__GIVEN PASSAGE__:
• Stars
    star
    747
  • Rank 58,420 (Top 2 %)
  • Language
    Clojure
  • License
    Eclipse Public Li...
  • Created about 14 years ago
  • Updated over 5 years ago

Reviews

There are no reviews yet. Be the first to send feedback to the community and the maintainers!

Repository Details

Natural Language Processing in Clojure (opennlp)

Clojure library interface to OpenNLP - https://opennlp.apache.org/

A library to interface with the OpenNLP (Open Natural Language Processing) library of functions. Not all functions are implemented yet.

Additional information/documentation:

Read the source from Marginalia

Continuous Integration status

Known Issues

  • When using the treebank-chunker on a sentence, please ensure you have a period at the end of the sentence, if you do not have a period, the chunker gets confused and drops the last word. Besides, your sentences should all be grammactially correct anyway right?

Usage from Leiningen:

[clojure-opennlp "0.5.0"] ;; uses Opennlp 1.9.0

clojure-opennlp works with clojure 1.5+

Basic Example usage (from a REPL):

(use 'clojure.pprint) ; just for this documentation
(use 'opennlp.nlp)
(use 'opennlp.treebank) ; treebank chunking, parsing and linking lives here

You will need to make the processing functions using the model files. These assume you're running from the root project directory. You can also download the model files from the opennlp project at http://opennlp.sourceforge.net/models-1.5

(def get-sentences (make-sentence-detector "models/en-sent.bin"))
(def tokenize (make-tokenizer "models/en-token.bin"))
(def detokenize (make-detokenizer "models/english-detokenizer.xml"))
(def pos-tag (make-pos-tagger "models/en-pos-maxent.bin"))
(def name-find (make-name-finder "models/namefind/en-ner-person.bin"))
(def chunker (make-treebank-chunker "models/en-chunker.bin"))

__RAW DATA__:
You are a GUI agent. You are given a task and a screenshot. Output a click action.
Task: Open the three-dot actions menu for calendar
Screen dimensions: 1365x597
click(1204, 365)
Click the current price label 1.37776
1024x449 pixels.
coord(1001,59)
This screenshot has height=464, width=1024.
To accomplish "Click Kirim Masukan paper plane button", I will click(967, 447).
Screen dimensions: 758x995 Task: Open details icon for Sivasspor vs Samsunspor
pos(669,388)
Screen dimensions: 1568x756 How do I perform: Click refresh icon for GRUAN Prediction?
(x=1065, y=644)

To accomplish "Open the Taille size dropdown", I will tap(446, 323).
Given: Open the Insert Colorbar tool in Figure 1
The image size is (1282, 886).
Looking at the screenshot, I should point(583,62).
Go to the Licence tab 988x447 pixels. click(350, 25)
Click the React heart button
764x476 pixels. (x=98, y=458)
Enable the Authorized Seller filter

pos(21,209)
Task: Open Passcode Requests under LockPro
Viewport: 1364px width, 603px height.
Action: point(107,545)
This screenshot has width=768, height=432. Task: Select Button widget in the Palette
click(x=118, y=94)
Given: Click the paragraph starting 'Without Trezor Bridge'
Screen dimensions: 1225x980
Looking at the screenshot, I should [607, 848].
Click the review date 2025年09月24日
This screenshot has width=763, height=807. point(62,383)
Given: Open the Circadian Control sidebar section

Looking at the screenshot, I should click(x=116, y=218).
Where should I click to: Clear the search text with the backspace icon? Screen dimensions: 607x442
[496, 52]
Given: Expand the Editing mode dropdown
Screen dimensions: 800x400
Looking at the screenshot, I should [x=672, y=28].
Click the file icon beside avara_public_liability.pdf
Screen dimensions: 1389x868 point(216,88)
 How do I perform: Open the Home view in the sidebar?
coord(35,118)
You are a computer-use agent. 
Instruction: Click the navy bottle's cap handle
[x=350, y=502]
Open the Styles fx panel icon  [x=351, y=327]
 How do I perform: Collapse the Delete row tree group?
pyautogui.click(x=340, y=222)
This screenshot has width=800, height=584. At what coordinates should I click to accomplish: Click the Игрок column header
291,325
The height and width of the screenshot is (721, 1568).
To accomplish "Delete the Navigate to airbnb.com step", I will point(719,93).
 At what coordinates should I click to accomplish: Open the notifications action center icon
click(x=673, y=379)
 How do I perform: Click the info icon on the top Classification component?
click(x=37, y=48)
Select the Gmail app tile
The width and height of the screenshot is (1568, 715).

__EXERCISES__:
a. Reproduce the passage of the clojure-opennlp page starting at "A library to" and ending at "correct anyway right?".
b. Carry on the clojure-opennlp documentation from the point where it stops.

__TASK RESULTS__:
a.
A library to interface with the OpenNLP (Open Natural Language Processing) library of functions. Not all functions are implemented yet.

Additional information/documentation:

Read the source from Marginalia

Continuous Integration status

Known Issues

  • When using the treebank-chunker on a sentence, please ensure you have a period at the end of the sentence, if you do not have a period, the chunker gets confused and drops the last word. Besides, your sentences should all be grammactially correct anyway right?

b.
The tool-creators are multimethods, so you can also create any of the tools using a model instead of a filename (you can create a model with the training tools in src/opennlp/tools/train.clj):

(def tokenize (make-tokenizer my-tokenizer-model)) ;; etc, etc

Then, use the functions you've created to perform operations on text:

Detecting sentences:

(pprint (get-sentences "First sentence. Second sentence? Here is another one. And so on and so forth - you get the idea..."))
["First sentence. ", "Second sentence? ", "Here is another one. ",
 "And so on and so forth - you get the idea..."]

Tokenizing:

(pprint (tokenize "Mr. Smith gave a car to his son on Friday"))
["Mr.", "Smith", "gave", "a", "car", "to", "his", "son", "on",
 "Friday"]

Detokenizing:

(detokenize ["Mr.", "Smith", "gave", "a", "car", "to", "his", "son", "on", "Friday"])
"Mr. Smith gave a car to his son on Friday."

Ideally, s == (detokenize (tokenize s)), the detokenization model XML file is a work in progress, please let me know if you run into something that doesn't detokenize correctly in English.

Part-of-speech tagging:

(pprint (pos-tag (tokenize "Mr. Smith gave a car to his son on Friday.")))
(["Mr." "NNP"]
 ["Smith" "NNP"]
 ["gave" "VBD"]
 ["a" "DT"]
 ["car" "NN"]
 ["to" "TO"]
 ["his" "PRP$"]
 ["son" "NN"]
 ["on" "IN"]
 ["Friday." "NNP"])

Name finding:

(name-find (tokenize "My name is Lee, not John."))
("Lee" "John")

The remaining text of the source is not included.